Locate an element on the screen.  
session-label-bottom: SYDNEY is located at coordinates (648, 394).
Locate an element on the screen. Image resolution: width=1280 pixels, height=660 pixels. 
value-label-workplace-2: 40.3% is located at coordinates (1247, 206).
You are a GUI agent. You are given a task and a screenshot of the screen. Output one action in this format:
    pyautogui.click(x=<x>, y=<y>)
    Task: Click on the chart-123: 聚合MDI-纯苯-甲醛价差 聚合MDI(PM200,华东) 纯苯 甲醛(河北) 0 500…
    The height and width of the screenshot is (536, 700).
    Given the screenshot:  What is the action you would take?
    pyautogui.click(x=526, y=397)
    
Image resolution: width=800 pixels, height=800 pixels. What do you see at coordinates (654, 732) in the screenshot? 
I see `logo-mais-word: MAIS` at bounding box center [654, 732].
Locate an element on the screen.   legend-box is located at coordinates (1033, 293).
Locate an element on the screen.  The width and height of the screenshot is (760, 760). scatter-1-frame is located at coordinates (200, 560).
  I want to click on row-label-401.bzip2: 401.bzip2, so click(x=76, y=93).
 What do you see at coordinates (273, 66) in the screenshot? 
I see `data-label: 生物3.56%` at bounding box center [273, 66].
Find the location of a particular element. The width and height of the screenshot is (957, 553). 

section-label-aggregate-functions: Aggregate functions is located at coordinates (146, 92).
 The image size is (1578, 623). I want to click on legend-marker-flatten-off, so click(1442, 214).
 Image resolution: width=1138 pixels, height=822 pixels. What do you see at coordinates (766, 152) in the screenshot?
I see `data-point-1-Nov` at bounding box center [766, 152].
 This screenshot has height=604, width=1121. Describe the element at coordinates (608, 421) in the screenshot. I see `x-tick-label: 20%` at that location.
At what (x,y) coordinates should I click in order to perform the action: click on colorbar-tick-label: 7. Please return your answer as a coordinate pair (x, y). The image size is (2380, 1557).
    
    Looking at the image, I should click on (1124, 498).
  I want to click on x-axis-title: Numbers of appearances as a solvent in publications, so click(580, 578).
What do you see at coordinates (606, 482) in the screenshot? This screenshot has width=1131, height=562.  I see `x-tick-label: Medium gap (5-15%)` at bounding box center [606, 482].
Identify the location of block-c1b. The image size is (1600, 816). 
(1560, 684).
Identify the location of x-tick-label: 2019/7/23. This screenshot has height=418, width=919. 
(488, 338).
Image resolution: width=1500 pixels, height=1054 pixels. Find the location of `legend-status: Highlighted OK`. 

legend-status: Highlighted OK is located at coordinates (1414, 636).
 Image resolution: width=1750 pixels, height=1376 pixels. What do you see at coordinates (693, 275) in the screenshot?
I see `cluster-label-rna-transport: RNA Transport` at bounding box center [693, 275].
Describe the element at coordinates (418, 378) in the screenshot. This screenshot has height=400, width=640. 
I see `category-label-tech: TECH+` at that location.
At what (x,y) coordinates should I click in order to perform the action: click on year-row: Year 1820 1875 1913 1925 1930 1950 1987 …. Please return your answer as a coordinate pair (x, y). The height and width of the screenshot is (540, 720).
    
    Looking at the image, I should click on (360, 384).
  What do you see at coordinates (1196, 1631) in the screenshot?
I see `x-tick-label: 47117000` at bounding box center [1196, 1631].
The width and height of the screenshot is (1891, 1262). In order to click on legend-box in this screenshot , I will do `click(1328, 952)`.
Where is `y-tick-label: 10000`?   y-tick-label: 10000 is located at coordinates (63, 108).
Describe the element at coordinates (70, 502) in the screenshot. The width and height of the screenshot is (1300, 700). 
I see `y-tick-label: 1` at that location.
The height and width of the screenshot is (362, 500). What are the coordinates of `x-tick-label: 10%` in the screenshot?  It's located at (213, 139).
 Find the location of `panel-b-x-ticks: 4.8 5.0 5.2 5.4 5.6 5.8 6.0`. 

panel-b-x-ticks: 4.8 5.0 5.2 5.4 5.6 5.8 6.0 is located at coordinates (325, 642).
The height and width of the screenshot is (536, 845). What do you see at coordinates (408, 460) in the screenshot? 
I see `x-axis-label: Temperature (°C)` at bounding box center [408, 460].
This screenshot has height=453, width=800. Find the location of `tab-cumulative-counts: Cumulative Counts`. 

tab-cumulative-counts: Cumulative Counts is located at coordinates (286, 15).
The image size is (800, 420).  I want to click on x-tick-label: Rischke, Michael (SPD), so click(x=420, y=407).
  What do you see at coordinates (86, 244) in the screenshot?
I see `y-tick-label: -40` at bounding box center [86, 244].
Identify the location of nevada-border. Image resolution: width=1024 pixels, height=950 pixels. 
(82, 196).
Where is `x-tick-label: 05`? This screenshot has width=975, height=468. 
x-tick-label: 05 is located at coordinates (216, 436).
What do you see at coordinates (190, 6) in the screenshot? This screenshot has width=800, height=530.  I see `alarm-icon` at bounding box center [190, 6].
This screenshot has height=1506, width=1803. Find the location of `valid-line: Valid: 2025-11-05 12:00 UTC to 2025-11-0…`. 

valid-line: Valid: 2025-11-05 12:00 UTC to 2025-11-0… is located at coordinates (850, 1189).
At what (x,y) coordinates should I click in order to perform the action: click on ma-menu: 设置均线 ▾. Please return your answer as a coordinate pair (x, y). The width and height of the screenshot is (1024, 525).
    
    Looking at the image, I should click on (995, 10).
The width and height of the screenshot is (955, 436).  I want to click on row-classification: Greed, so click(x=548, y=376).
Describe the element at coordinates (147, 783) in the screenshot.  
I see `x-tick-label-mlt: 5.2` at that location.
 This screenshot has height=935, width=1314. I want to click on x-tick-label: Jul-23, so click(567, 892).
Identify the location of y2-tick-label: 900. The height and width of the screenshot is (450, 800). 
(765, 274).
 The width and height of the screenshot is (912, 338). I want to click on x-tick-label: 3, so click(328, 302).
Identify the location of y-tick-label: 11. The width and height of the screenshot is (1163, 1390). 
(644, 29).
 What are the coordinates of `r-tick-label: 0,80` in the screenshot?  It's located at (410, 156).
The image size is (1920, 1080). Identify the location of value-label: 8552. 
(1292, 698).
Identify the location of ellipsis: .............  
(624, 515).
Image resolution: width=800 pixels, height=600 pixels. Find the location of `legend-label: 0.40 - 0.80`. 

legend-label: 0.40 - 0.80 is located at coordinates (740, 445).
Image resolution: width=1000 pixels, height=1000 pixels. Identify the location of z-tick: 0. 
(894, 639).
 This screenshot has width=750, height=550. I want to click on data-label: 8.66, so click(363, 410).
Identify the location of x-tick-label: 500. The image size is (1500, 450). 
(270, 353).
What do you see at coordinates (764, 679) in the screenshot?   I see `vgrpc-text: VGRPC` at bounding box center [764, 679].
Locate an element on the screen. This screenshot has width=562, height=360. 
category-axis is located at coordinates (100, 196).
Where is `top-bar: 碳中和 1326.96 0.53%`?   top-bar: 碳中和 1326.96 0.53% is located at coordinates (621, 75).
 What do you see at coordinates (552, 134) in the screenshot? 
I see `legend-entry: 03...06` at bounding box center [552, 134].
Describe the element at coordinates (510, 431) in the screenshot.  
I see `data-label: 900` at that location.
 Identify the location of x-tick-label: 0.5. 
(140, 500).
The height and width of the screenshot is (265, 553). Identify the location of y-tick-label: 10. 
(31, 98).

**Required work:** Please write out every one of the lines above, word for word.

**Finished task:**
Locate an element on the screen.  
session-label-bottom: SYDNEY is located at coordinates (648, 394).
Locate an element on the screen. Image resolution: width=1280 pixels, height=660 pixels. 
value-label-workplace-2: 40.3% is located at coordinates (1247, 206).
You are a GUI agent. You are given a task and a screenshot of the screen. Output one action in this format:
    pyautogui.click(x=<x>, y=<y>)
    Task: Click on the chart-123: 聚合MDI-纯苯-甲醛价差 聚合MDI(PM200,华东) 纯苯 甲醛(河北) 0 500…
    The height and width of the screenshot is (536, 700).
    Given the screenshot:  What is the action you would take?
    pyautogui.click(x=526, y=397)
    
Image resolution: width=800 pixels, height=800 pixels. What do you see at coordinates (654, 732) in the screenshot? 
I see `logo-mais-word: MAIS` at bounding box center [654, 732].
Locate an element on the screen.   legend-box is located at coordinates (1033, 293).
Locate an element on the screen.  The width and height of the screenshot is (760, 760). scatter-1-frame is located at coordinates (200, 560).
  I want to click on row-label-401.bzip2: 401.bzip2, so click(x=76, y=93).
 What do you see at coordinates (273, 66) in the screenshot? 
I see `data-label: 生物3.56%` at bounding box center [273, 66].
Find the location of a particular element. The width and height of the screenshot is (957, 553). 

section-label-aggregate-functions: Aggregate functions is located at coordinates (146, 92).
 The image size is (1578, 623). I want to click on legend-marker-flatten-off, so click(1442, 214).
 Image resolution: width=1138 pixels, height=822 pixels. What do you see at coordinates (766, 152) in the screenshot?
I see `data-point-1-Nov` at bounding box center [766, 152].
 This screenshot has height=604, width=1121. Describe the element at coordinates (608, 421) in the screenshot. I see `x-tick-label: 20%` at that location.
At what (x,y) coordinates should I click in order to perform the action: click on colorbar-tick-label: 7. Please return your answer as a coordinate pair (x, y). The image size is (2380, 1557).
    
    Looking at the image, I should click on (1124, 498).
  I want to click on x-axis-title: Numbers of appearances as a solvent in publications, so click(580, 578).
What do you see at coordinates (606, 482) in the screenshot? This screenshot has width=1131, height=562.  I see `x-tick-label: Medium gap (5-15%)` at bounding box center [606, 482].
Identify the location of block-c1b. The image size is (1600, 816). 
(1560, 684).
Identify the location of x-tick-label: 2019/7/23. This screenshot has height=418, width=919. 
(488, 338).
Image resolution: width=1500 pixels, height=1054 pixels. Find the location of `legend-status: Highlighted OK`. 

legend-status: Highlighted OK is located at coordinates (1414, 636).
 Image resolution: width=1750 pixels, height=1376 pixels. What do you see at coordinates (693, 275) in the screenshot?
I see `cluster-label-rna-transport: RNA Transport` at bounding box center [693, 275].
Describe the element at coordinates (418, 378) in the screenshot. This screenshot has height=400, width=640. 
I see `category-label-tech: TECH+` at that location.
At what (x,y) coordinates should I click in order to perform the action: click on year-row: Year 1820 1875 1913 1925 1930 1950 1987 …. Please return your answer as a coordinate pair (x, y). The height and width of the screenshot is (540, 720).
    
    Looking at the image, I should click on (360, 384).
  What do you see at coordinates (1196, 1631) in the screenshot?
I see `x-tick-label: 47117000` at bounding box center [1196, 1631].
The width and height of the screenshot is (1891, 1262). In order to click on legend-box in this screenshot , I will do `click(1328, 952)`.
Where is `y-tick-label: 10000`?   y-tick-label: 10000 is located at coordinates (63, 108).
Describe the element at coordinates (70, 502) in the screenshot. The width and height of the screenshot is (1300, 700). 
I see `y-tick-label: 1` at that location.
The height and width of the screenshot is (362, 500). What are the coordinates of `x-tick-label: 10%` in the screenshot?  It's located at (213, 139).
 Find the location of `panel-b-x-ticks: 4.8 5.0 5.2 5.4 5.6 5.8 6.0`. 

panel-b-x-ticks: 4.8 5.0 5.2 5.4 5.6 5.8 6.0 is located at coordinates (325, 642).
The height and width of the screenshot is (536, 845). What do you see at coordinates (408, 460) in the screenshot? 
I see `x-axis-label: Temperature (°C)` at bounding box center [408, 460].
This screenshot has height=453, width=800. Find the location of `tab-cumulative-counts: Cumulative Counts`. 

tab-cumulative-counts: Cumulative Counts is located at coordinates (286, 15).
The image size is (800, 420).  I want to click on x-tick-label: Rischke, Michael (SPD), so click(x=420, y=407).
  What do you see at coordinates (86, 244) in the screenshot?
I see `y-tick-label: -40` at bounding box center [86, 244].
Identify the location of nevada-border. Image resolution: width=1024 pixels, height=950 pixels. 
(82, 196).
Where is `x-tick-label: 05`? This screenshot has width=975, height=468. 
x-tick-label: 05 is located at coordinates (216, 436).
What do you see at coordinates (190, 6) in the screenshot? This screenshot has width=800, height=530.  I see `alarm-icon` at bounding box center [190, 6].
This screenshot has height=1506, width=1803. Find the location of `valid-line: Valid: 2025-11-05 12:00 UTC to 2025-11-0…`. 

valid-line: Valid: 2025-11-05 12:00 UTC to 2025-11-0… is located at coordinates (850, 1189).
At what (x,y) coordinates should I click in order to perform the action: click on ma-menu: 设置均线 ▾. Please return your answer as a coordinate pair (x, y). The width and height of the screenshot is (1024, 525).
    
    Looking at the image, I should click on (995, 10).
The width and height of the screenshot is (955, 436).  I want to click on row-classification: Greed, so click(x=548, y=376).
Describe the element at coordinates (147, 783) in the screenshot.  
I see `x-tick-label-mlt: 5.2` at that location.
 This screenshot has height=935, width=1314. I want to click on x-tick-label: Jul-23, so click(567, 892).
Identify the location of y2-tick-label: 900. The height and width of the screenshot is (450, 800). 
(765, 274).
 The width and height of the screenshot is (912, 338). I want to click on x-tick-label: 3, so click(328, 302).
Identify the location of y-tick-label: 11. The width and height of the screenshot is (1163, 1390). 
(644, 29).
 What are the coordinates of `r-tick-label: 0,80` in the screenshot?  It's located at (410, 156).
The image size is (1920, 1080). Identify the location of value-label: 8552. 
(1292, 698).
Identify the location of ellipsis: .............  
(624, 515).
Image resolution: width=800 pixels, height=600 pixels. Find the location of `legend-label: 0.40 - 0.80`. 

legend-label: 0.40 - 0.80 is located at coordinates (740, 445).
Image resolution: width=1000 pixels, height=1000 pixels. Identify the location of z-tick: 0. 
(894, 639).
 This screenshot has width=750, height=550. I want to click on data-label: 8.66, so click(363, 410).
Identify the location of x-tick-label: 500. The image size is (1500, 450). 
(270, 353).
What do you see at coordinates (764, 679) in the screenshot?   I see `vgrpc-text: VGRPC` at bounding box center [764, 679].
Locate an element on the screen. This screenshot has width=562, height=360. 
category-axis is located at coordinates (100, 196).
Where is `top-bar: 碳中和 1326.96 0.53%`?   top-bar: 碳中和 1326.96 0.53% is located at coordinates (621, 75).
 What do you see at coordinates (552, 134) in the screenshot? 
I see `legend-entry: 03...06` at bounding box center [552, 134].
Describe the element at coordinates (510, 431) in the screenshot.  
I see `data-label: 900` at that location.
 Identify the location of x-tick-label: 0.5. 
(140, 500).
The height and width of the screenshot is (265, 553). Identify the location of y-tick-label: 10. 
(31, 98).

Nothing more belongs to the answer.